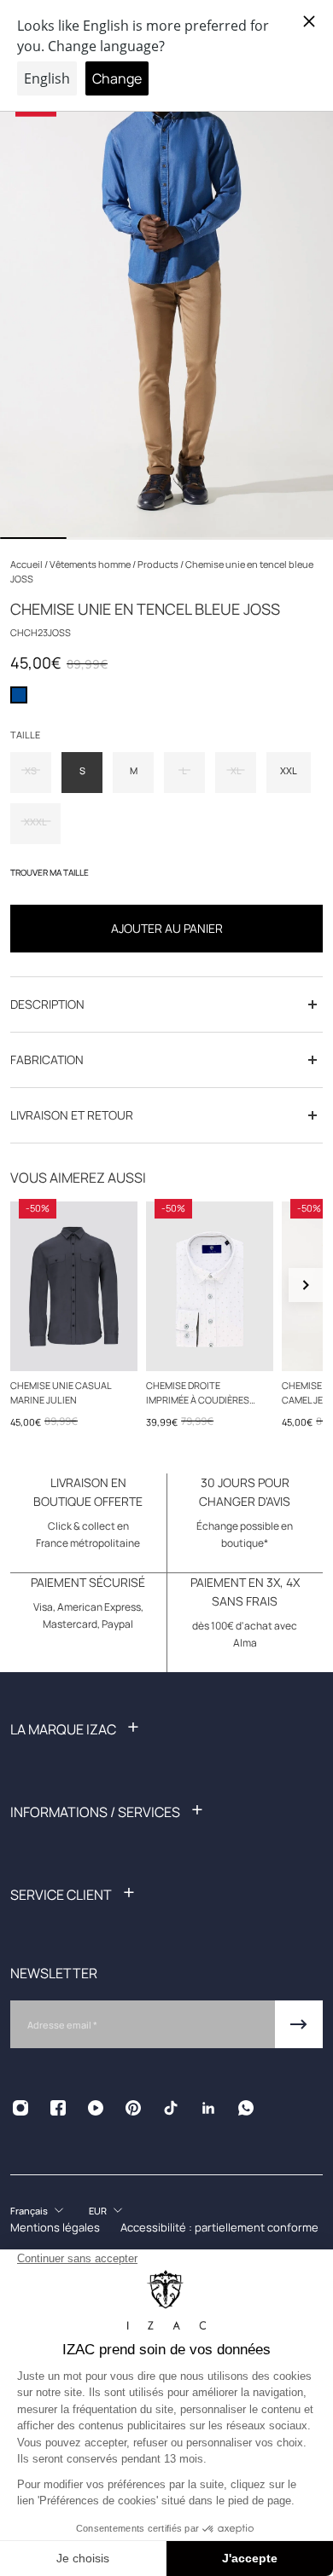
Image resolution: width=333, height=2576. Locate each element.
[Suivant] (306, 1285)
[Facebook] (58, 2108)
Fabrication (47, 1059)
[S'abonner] (299, 2024)
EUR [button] (98, 2210)
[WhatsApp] (246, 2108)
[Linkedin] (208, 2108)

____________________

* YOUR INSTRUCTIONS
Every entry above needs to be duplicated precisely, and none of the pictures should appear.

* OUTPUT OF THE TASK
Image resolution: width=333, height=2576. Locate each element.
[Suivant] (306, 1285)
[Facebook] (58, 2108)
Fabrication (47, 1059)
[S'abonner] (299, 2024)
EUR [button] (98, 2210)
[WhatsApp] (246, 2108)
[Linkedin] (208, 2108)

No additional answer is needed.